I: Introduction to basic concepts and functions
1. Contours
What is a contour? Simply put, a contour is a series of points connected to form a shape, they have the same color, contour discovery is a very useful tool for object analysis, object detection, etc. When using contour discovery related functions in OpenCV, the input image is required to be a binary image, so that it is easy to contour extraction, edge extraction and other operations. The functions and parameters for profile discovery are explained as follows.
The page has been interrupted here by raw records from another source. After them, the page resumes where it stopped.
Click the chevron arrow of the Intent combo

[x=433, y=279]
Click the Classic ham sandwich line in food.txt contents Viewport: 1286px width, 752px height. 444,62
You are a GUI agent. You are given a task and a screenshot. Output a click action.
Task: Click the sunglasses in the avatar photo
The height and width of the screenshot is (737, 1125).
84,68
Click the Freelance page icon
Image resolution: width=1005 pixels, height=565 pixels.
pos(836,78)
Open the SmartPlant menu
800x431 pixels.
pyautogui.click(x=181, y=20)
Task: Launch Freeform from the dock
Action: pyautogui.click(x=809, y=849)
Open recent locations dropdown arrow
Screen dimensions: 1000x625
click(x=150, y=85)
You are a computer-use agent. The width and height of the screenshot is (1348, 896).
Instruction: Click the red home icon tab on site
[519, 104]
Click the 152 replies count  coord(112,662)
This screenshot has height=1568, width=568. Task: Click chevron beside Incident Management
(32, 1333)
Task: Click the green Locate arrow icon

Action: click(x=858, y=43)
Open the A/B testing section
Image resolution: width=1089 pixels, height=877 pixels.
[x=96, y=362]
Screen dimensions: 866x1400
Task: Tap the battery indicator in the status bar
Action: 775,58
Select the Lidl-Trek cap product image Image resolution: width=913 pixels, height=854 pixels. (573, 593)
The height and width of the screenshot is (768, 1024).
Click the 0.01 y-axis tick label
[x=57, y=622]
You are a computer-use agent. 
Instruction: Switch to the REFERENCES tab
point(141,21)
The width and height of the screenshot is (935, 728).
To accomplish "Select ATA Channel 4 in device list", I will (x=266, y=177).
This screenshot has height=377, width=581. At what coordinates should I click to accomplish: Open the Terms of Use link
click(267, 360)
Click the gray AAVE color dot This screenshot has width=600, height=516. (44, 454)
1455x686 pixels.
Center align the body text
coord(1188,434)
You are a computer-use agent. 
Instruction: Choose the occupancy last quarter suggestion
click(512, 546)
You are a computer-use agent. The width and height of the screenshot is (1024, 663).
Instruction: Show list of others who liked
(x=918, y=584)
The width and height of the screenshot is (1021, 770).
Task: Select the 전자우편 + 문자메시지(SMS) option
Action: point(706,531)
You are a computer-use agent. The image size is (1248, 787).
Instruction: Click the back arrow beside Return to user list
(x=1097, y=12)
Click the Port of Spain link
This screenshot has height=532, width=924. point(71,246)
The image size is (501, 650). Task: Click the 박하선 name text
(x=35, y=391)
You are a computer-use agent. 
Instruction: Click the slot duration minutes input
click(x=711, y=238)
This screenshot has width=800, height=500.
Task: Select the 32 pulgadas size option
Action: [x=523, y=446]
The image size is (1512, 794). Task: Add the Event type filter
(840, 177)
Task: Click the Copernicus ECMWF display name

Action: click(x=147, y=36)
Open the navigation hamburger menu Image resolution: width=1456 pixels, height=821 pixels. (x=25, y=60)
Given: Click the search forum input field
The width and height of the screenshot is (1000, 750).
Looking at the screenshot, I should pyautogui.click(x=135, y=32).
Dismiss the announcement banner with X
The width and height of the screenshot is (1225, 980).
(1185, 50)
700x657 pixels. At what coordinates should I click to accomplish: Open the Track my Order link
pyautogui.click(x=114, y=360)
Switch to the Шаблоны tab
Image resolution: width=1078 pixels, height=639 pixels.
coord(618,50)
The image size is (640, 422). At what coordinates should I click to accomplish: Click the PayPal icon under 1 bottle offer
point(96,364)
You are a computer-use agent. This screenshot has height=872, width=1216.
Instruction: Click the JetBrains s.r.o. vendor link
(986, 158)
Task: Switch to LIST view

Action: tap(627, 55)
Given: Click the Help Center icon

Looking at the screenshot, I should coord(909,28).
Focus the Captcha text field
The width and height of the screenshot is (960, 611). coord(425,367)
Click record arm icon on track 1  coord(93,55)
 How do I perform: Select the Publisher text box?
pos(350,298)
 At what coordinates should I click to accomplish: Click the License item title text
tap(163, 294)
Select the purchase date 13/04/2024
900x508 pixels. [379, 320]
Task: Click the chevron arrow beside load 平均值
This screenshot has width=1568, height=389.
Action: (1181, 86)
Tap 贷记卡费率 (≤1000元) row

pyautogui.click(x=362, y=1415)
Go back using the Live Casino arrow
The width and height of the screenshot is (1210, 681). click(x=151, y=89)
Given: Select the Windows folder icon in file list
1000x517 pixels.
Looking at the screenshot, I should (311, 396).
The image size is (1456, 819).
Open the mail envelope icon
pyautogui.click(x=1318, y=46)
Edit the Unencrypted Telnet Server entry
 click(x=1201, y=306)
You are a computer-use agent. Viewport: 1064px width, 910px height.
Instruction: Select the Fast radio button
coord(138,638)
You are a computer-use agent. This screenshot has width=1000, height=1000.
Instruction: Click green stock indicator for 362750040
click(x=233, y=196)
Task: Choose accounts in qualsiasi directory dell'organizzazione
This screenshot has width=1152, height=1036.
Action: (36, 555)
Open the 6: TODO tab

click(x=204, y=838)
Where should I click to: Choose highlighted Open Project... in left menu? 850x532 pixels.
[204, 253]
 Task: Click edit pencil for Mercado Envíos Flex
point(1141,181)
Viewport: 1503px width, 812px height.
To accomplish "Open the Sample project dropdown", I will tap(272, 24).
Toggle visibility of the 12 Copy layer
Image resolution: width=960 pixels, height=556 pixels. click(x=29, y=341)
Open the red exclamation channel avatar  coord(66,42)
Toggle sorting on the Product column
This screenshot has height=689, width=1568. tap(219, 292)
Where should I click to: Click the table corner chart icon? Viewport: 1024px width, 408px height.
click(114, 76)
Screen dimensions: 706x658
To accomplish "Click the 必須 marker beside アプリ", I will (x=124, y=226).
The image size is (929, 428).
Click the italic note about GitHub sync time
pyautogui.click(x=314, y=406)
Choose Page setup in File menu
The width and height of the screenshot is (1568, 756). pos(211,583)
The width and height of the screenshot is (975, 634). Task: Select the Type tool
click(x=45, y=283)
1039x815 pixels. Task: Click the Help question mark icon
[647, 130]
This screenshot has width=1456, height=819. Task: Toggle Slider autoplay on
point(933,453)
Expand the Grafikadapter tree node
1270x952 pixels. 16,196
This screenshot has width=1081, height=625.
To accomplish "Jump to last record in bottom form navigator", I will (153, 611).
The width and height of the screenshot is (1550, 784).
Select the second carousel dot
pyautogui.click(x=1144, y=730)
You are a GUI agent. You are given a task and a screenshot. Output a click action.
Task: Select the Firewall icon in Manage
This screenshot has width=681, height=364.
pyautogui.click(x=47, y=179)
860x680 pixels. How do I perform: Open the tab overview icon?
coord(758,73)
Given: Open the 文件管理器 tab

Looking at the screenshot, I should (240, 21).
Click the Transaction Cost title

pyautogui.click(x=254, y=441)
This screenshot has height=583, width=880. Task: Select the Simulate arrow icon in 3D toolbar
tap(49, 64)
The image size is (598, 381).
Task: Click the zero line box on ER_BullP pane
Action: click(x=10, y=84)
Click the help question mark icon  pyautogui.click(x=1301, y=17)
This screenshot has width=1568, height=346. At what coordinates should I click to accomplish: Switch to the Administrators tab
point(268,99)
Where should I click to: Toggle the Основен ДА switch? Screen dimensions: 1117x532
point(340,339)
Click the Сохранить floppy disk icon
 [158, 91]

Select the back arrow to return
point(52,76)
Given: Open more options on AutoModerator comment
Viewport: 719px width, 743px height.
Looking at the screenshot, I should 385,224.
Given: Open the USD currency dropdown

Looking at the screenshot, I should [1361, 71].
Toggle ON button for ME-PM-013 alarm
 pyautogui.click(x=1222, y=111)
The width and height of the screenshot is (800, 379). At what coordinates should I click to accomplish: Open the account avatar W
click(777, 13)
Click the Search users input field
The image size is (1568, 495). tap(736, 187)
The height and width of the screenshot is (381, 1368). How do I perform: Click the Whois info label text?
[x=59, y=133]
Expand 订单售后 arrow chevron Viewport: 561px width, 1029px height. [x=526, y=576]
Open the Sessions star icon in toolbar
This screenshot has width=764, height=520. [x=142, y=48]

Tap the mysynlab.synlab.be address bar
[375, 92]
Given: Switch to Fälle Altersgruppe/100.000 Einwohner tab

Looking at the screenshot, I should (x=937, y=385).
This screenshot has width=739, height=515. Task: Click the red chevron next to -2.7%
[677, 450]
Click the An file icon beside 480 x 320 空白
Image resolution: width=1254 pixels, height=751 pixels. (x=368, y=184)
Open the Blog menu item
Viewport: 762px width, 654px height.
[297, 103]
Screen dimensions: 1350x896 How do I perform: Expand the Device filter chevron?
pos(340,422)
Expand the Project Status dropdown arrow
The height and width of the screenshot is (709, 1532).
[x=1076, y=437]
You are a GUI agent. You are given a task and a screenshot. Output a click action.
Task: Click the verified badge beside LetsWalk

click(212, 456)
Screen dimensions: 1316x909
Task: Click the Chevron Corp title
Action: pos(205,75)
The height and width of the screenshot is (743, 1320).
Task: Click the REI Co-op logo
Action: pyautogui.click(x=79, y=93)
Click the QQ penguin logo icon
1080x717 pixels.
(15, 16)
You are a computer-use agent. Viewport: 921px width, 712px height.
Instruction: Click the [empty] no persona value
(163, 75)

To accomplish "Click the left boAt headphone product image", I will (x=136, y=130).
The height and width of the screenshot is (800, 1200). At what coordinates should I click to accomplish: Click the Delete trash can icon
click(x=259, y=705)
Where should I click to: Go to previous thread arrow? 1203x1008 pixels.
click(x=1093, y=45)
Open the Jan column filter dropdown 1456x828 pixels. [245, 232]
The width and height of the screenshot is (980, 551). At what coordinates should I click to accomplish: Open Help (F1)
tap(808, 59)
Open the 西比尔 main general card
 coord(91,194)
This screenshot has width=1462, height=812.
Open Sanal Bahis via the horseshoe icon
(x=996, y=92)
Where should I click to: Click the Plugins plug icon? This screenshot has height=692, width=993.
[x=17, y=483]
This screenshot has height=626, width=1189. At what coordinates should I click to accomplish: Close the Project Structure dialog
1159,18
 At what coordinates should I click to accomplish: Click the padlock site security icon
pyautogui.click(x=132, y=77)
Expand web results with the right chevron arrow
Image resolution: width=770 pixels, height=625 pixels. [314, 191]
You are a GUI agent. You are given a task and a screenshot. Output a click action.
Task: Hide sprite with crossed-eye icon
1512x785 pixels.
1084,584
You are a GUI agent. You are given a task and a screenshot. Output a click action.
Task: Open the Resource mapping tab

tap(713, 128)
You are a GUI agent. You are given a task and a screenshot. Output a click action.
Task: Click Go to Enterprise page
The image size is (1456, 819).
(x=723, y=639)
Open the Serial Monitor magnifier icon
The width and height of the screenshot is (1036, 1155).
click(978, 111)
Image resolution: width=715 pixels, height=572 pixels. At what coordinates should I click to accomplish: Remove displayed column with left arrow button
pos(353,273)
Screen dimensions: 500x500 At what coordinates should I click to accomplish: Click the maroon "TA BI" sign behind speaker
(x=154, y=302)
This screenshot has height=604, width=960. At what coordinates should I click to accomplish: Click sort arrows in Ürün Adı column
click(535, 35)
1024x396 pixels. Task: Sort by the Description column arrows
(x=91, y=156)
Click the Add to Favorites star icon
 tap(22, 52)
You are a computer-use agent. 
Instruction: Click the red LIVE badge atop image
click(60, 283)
findContours(image, mode, method, contours=None, hierarchy=None, offset=None) - image input/output binary image - mode returns the structure of the profile, which can be List, Tree, External - method The way contour points are encoded is basically based on the chain encoding - contours The set of contours returned - hieracrchy returns the contour hierarchy - Whether the offset point is displaced
2. polygon approximation
polygonalloom, is achieved by infinitely approximating the profile shape, Removal of non-critical points、 Key points for getting the profile, A method of constantly approximating the true shape of a silhouette,OpenCV in polygonal The functions and parameters of the approximation are explained as follows:
approxPolyDP(curve, epsilon, closed, approxCurve=None) - curve indicates the set of input contour points - epsilon denotes the approximation curvature, smaller means more similar approximation - close Whether to close
3. geometric distance calculation
The image geometric distance is a geometric feature of the image, and the higher-order geometric distance has feature invariance after centering, which can produce Hu distance output for operations such as shape matching, Here we get the center position of the specified contour by calculating the first-order geometric distance, and the function and parameters for calculating the geometric distance are explained as follows.
moments(array, binaryImage=None) - array indicates the specified input profile - binaryImage defaults to None
II: Code implementation and demonstration
Based on contour discovery and polygon approximation, geometric distance for geometric shape recognition and object measurement, two other related APIs are used to calculate the perimeter and area of the contour respectively. The exact usage is reflected in the code. The entire code is implemented in the following steps: 1. Image binarization
# binarized image
print("start to detect lines...
")
gray = cv.cvtColor(frame, cv.COLOR_BGR2GRAY)
ret, binary = cv.threshold(gray, 0, 255, cv.THRESH_BINARY_INV | cv.THRESH_OTSU)
cv.imshow("input image", frame)2.Contour Discovery
out_binary, contours, hierarchy = cv.findContours(binary, cv.RETR_EXTERNAL, cv.CHAIN_APPROX_SIMPLE)
for cnt in range(len(contours)):
# Extracting and drawing contours
cv.drawContours(result, contours, cnt, (0, 255, 0), 2)3.geometric shape recognition
# silhouette approaching
epsilon = 0.01 * cv.arcLength(contours[cnt], True)
approx = cv.approxPolyDP(contours[cnt], epsilon, True)
# Analyze the geometry
corners = len(approx)
shape_type = ""
if corners == 3:
count = self.shapes['triangle']
count = count+1
self.shapes['triangle'] = count
shape_type = " triangular"
if corners == 4:
count = self.shapes['rectangle']
count = count + 1
self.shapes['rectangle'] = count
shape_type = " rectangles"
if corners >= 10:
count = self.shapes['circles']
count = count + 1
self.shapes['circles'] = count
shape_type = " circle"
if 4 < corners < 10:
count = self.shapes['polygons']
count = count + 1
self.shapes['polygons'] = count
shape_type = " polygonal"4.Measure perimeter, area, calculate center
# Solve for center location mm = cv.moments(contours[cnt]) cx = int(mm['m10'] / mm['m00']) cy = int(mm['m01'] / mm['m00']) cv.circle(result, (cx, cy), 3, (0, 0, 255), -1) # Calculate area and perimeter p = cv.arcLength(contours[cnt], True) area = cv.contourArea(contours[cnt])
5.Color Extraction
# Color Analysis
color = frame[cy][cx]
color_str = "(" + str(color[0]) + ", " + str(color[1]) + ", " + str(color[2]) + ")"The run shows the original image as follows.